(Exercise): Would you please repeat, word for word, only the lines from the one holding "Screen dimensions: 1280x800" through the one holding "Given: Open the Variables section" in the material below, without the pictures?

(Supplied entries):
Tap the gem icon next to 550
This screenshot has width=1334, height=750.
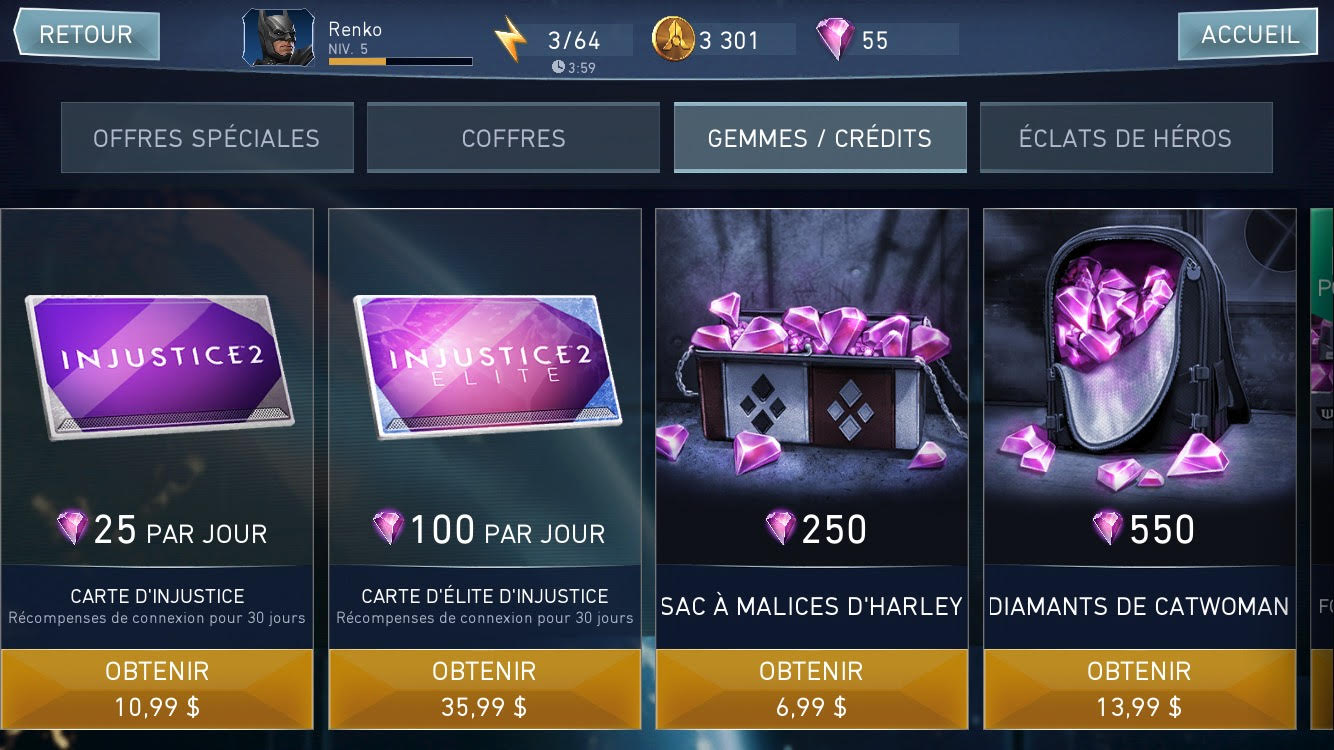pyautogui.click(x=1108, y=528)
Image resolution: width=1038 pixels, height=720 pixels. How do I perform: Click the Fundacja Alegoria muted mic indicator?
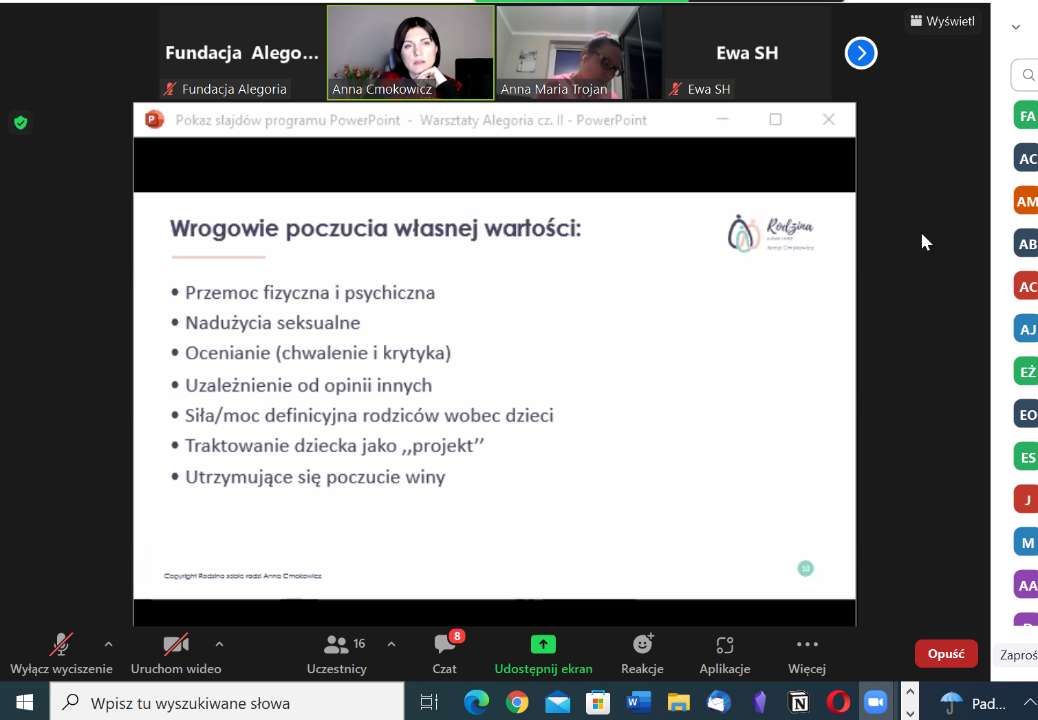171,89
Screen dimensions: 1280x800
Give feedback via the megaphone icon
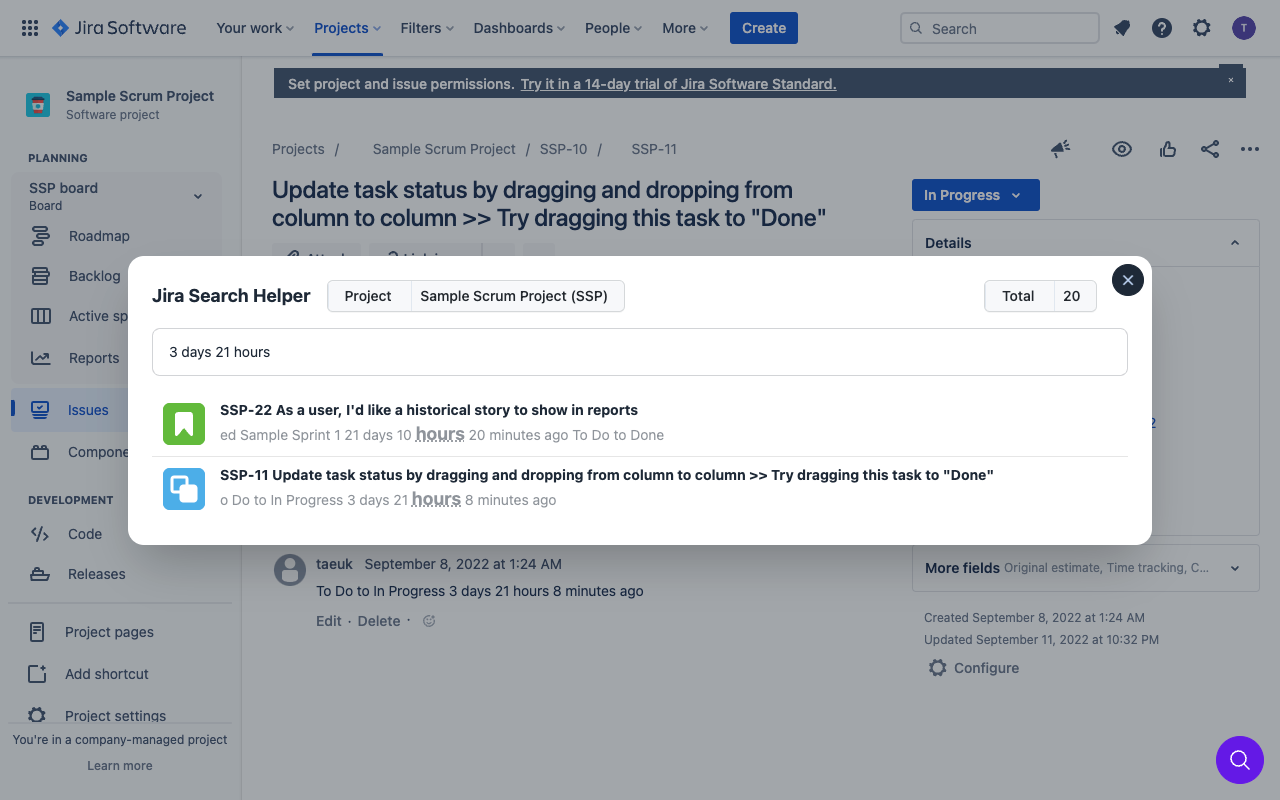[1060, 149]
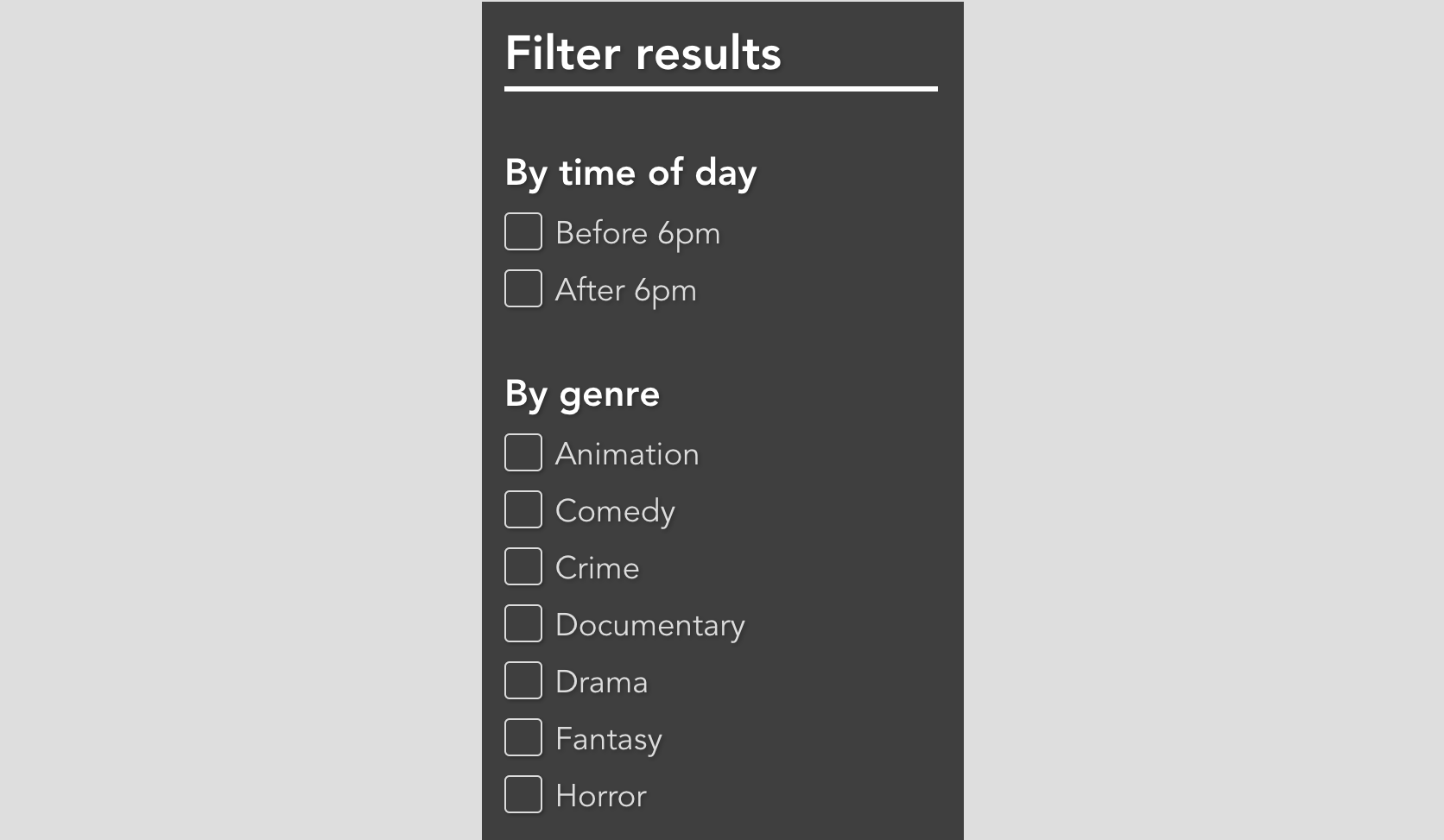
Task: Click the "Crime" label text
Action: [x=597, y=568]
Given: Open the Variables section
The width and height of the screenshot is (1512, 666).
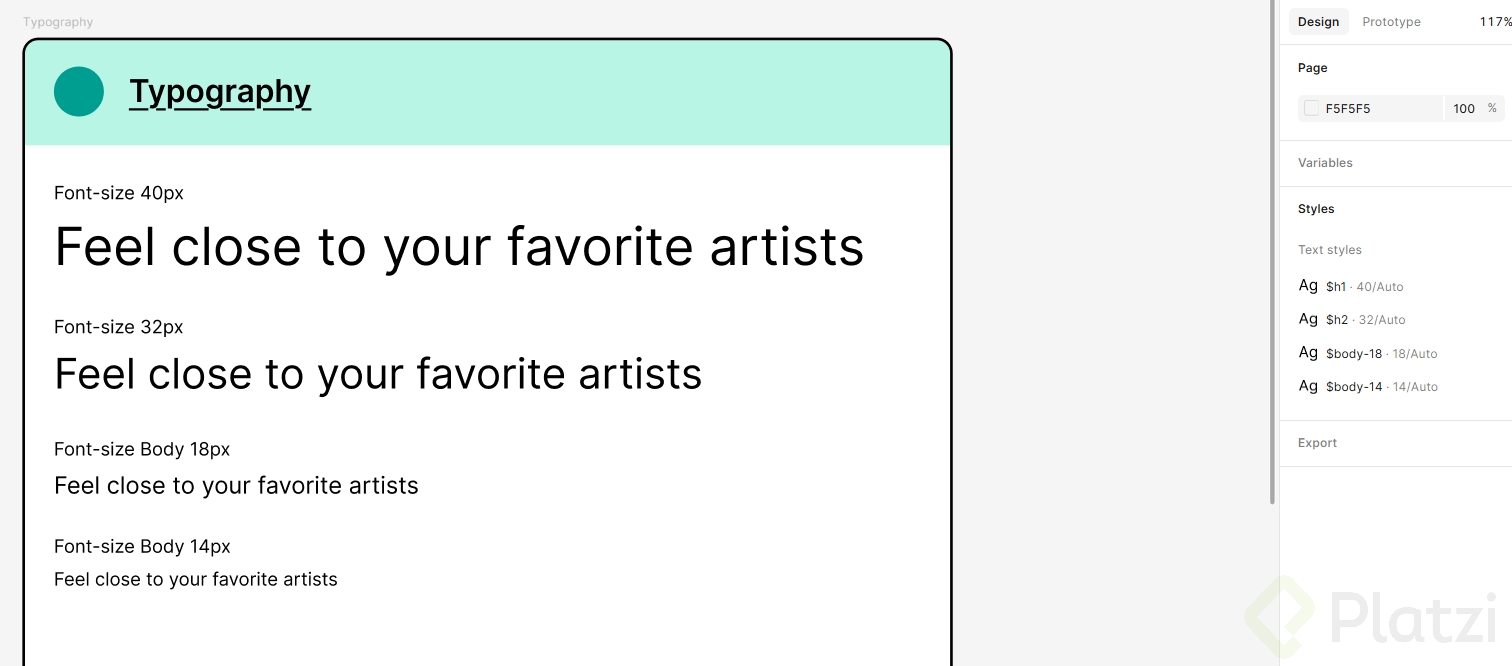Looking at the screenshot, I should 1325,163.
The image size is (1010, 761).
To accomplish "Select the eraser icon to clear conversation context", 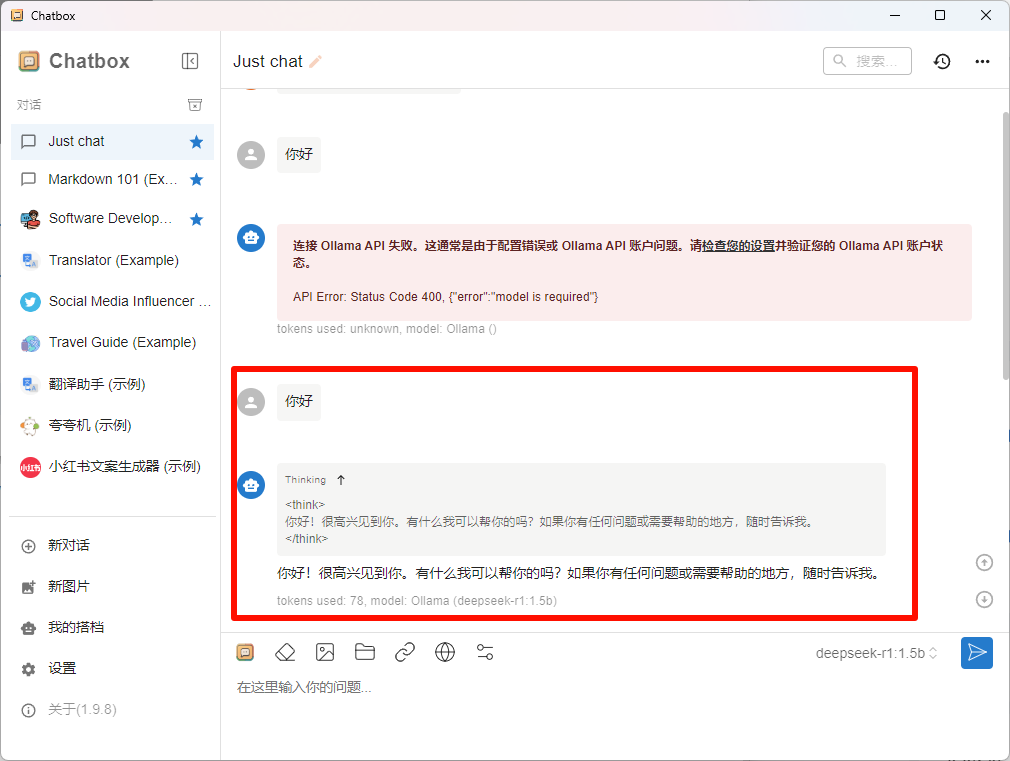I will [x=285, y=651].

(Answer for the task):
Screen dimensions: 1280x800
Give feedback via the megaphone icon
[1060, 149]
Task: Click the "Crime" label text
Action: [x=597, y=568]
Given: Open the Variables section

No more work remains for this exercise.